Rosyjskie wojska zatrzymały w Gruzji ambasadora Francji

Ambasador Francji w Tbilisi Eric Fournier
został zatrzymany na trzy godziny przez wojska
rosyjskie w Gruzji. Paryż ocenił ten
incydent jako "nie do przyjęcia".

21.08.2008 | aktual.: 21.08.2008 14:54

Dyplomata sam poinformował o tym agencję AFP. Zostałem unieruchomiony przez Rosjan na trzy godziny na moście w Gori w drodze do Gomi - mówił przez telefon Fournier, precyzując, że nie otrzymał od wojskowych "żadnych wyjaśnień".

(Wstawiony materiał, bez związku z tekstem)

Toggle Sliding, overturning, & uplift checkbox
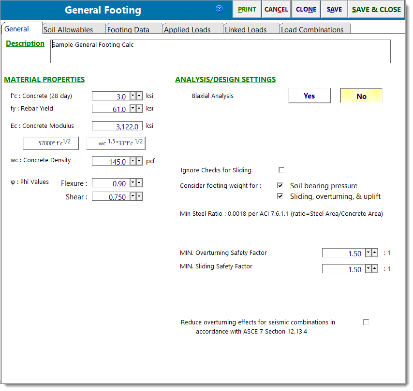Viewport: 413px width, 391px height. tap(280, 196)
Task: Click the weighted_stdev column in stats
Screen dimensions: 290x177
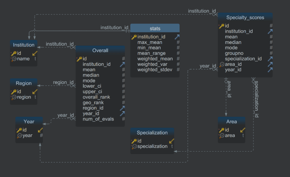Action: (x=155, y=70)
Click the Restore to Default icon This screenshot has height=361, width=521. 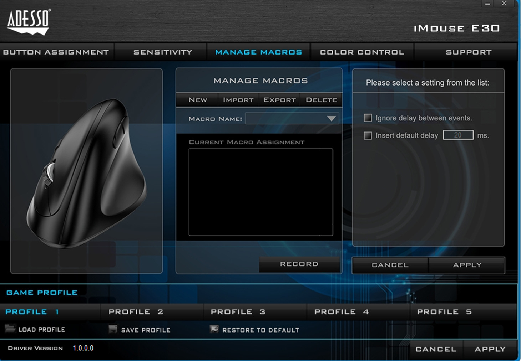pyautogui.click(x=214, y=329)
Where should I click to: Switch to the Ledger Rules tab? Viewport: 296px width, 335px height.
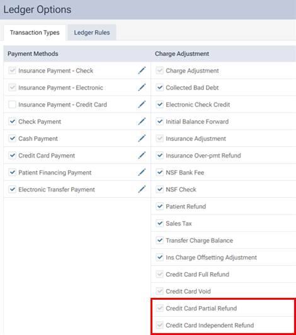point(92,33)
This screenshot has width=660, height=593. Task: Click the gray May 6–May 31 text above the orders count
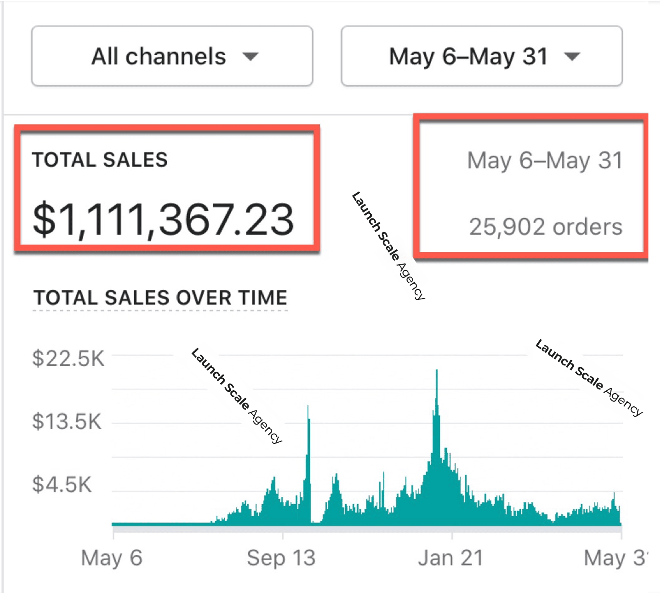pyautogui.click(x=544, y=160)
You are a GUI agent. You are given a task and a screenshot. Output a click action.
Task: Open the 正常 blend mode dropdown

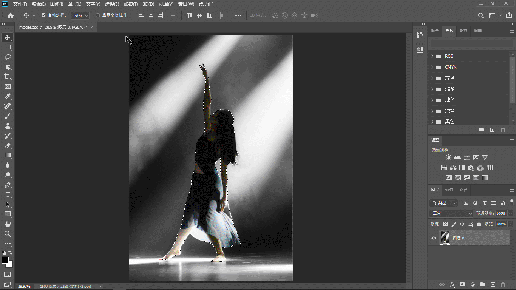pyautogui.click(x=451, y=213)
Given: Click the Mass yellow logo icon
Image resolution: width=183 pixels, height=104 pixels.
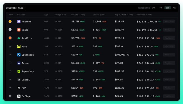Looking at the screenshot, I should click(x=19, y=46).
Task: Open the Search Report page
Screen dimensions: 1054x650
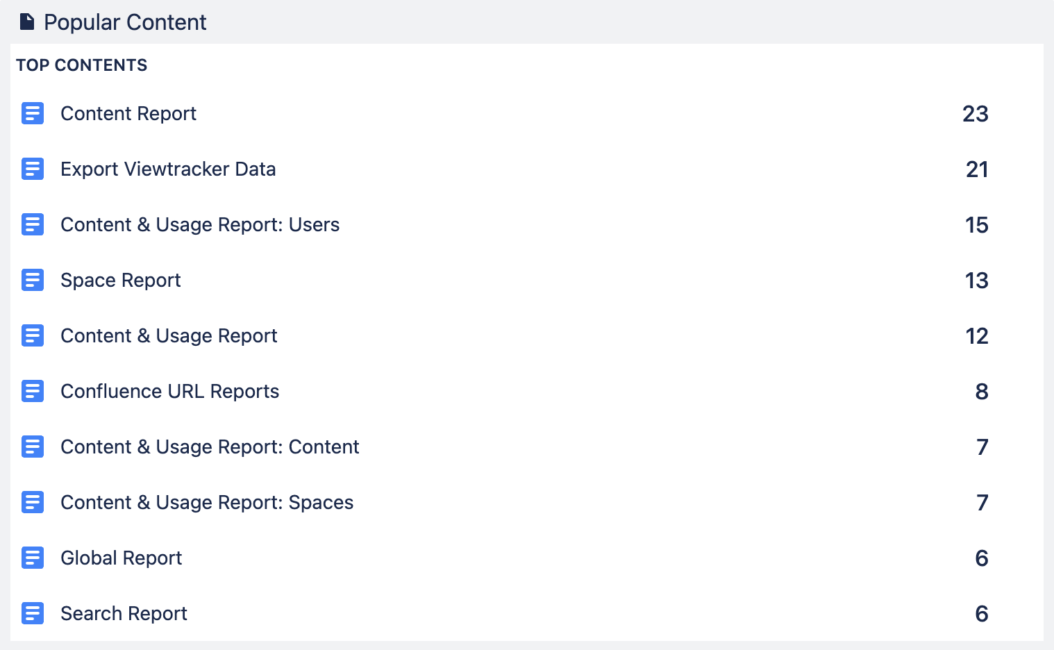Action: point(124,613)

Gomi leży 30 km na zachód od Gori, strategicznego miasta pozostającego pod kontrolą Rosji.

Zastępca szefa sztabu generalnego Rosji generał Anatolij Nogowicyn wyjaśnił na spotkaniu z prasą, że ambasadorowi, podobnie jak przedstawicielom Zgromadzenia Parlamentarnego Rady Europy nie zezwolono na wstęp do ustanowionej przez Rosję "strefy bezpieczeństwa", ponieważ przybyli do regionu, "nie informując o tym uprzednio strony rosyjskiej".

To niedopuszczalne, by ograniczona została swoboda poruszania naszego ambasadora - podkreślił rzecznik francuskiego Ministerstwa Spraw Zagranicznych Frederic Desagneaux. Poinformowaliśmy o tym rosyjskie władze - dodał.

Paryż zapewnił jednak, że ten incydent nie przekreśla istniejących stosunków roboczych między francuskim ambasadorem a jego rosyjskim odpowiednikiem.